Airfield in North Yorkshire, England

Sherburn-in-Elmet Airfield is located 1.5 NM east of Sherburn in Elmet village and 5.5 NM west of Selby, North Yorkshire, England.

==Pre-War and Wartime history==

In the 1920s, the Yorkshire Aeroplane Club began operating here. The novelist, pilot, and aeronautical engineer Nevil Shute was a member, and on the club's management committee. At the time, the club was flying de Havilland Moths. In his memoir, Slide Rule, Shute records that ". . . the Yorkshire Club quickly attracted a fair cross-section of young Yorkshire men and women, so that a Sunday spent at the Club was a merry Sunday." He also met his future wife, Frances Mary Heaton, a physician, at the club. After establishing Airspeed Ltd., an aircraft manufacturing firm, he personally flew the first two test flights of the company's first aircraft here.
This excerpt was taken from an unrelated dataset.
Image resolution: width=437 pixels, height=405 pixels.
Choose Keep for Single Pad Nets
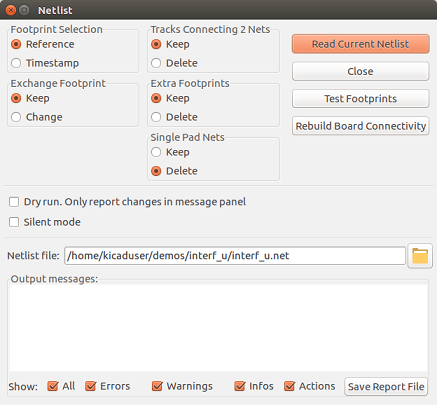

It was a glider, known as the Tern, and was launched using a "very old Buick car" pulling a steel cable.

During the Second World War the airfield was used as a Royal Air Force station. From 1940 Blackburn Aircraft used a Ministry of Aircraft Production factory here to build 1699 Fairey Swordfish naval torpedo aircraft.

The Airborne Forces Experimental Establishment (AFEE) was moved from RAF Ringway to Sherburn on 17 June 1942. It was charged with developing the means to deploy allied airborne forces and supplies on operations by Military glider, Parachute and other means. The AFEE moved to RAF Beaulieu on 4 January 1945.

The following units were also here at some point:
- No. 2 (Coastal) Operational Training Unit RAF
- No. 7 Ferry Pilots Pool ATA became No. 7 Ferry Pool ATA
- No. 30 Gliding School RAF
- No. 46 Squadron RAF (1941)
- No. 73 Squadron RAF
- 885 Naval Air Squadron
- Leeds University Air Squadron

==Post-war operations==

Post-war, Sherburn has been used by private pilots and by aero clubs for training and leisure flying. The Yorkshire Aeroplane Club was based here for many years and organised several international air rallies in the early 1950s.

In addition to the listed runways, there is a closed/un-maintained 1950 m paved former runway parallel to, and about 95 m northwest of, the current 06/24 grass runway.